Kenisson Morais Brito, 18 years old, from Barra do Choça and a student at SESI School, created AnisGuard, a natural fennel fungicide that reduces post-harvest coffee fungus by up to 83.8%, costs 4 times less, and won an award at ISEF 2026, the world’s largest science fair.
That fennel that many people have in their kitchen cupboard, used to make tea, has just become a cutting-edge weapon against a silent enemy of coffee. This was done by an 18-year-old from the interior of Bahia, who took the extract from the common plant and turned it into a natural fungicide capable of eliminating up to 83.8% of coffee fungus, spending a fraction of the price of synthetic pesticides. This achievement earned him an award at the largest pre-university science fair on the planet.
The story was told by Jornal Correio on May 30, 2026. The protagonist is Kenisson Morais Brito, from Barra do Choça, in southwestern Bahia, and a student at SESI Anísio Teixeira School in Vitória da Conquista. His project, named AnisGuard, took 4th place at ISEF 2026, held in the United States, and had previously won first place at the largest science fair in Brazil. His school is part of the SESI network, technical and linked to industry, and not a public school, as sometimes circulated.

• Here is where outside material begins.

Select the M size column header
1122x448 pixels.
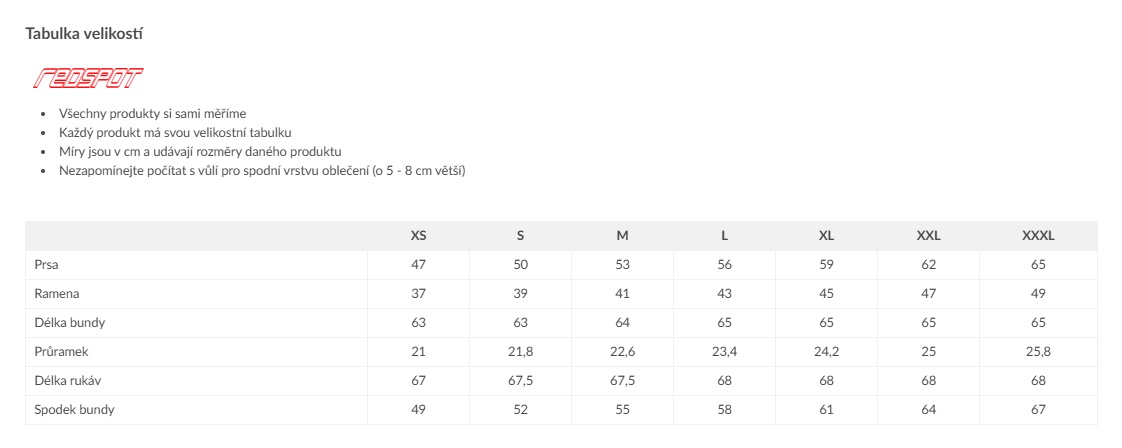coord(622,236)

From the kitchen to the laboratory: how fennel became a fungicide

Kenisson extracted compounds from fennel, whose scientific name is Pimpinella anisum, and discovered in them a potent antifungal action. Applied in the washing of grains after harvest, this extract attacks the coffee fungus before it spoils the production. It is the tea plant turning into a natural agricultural defense.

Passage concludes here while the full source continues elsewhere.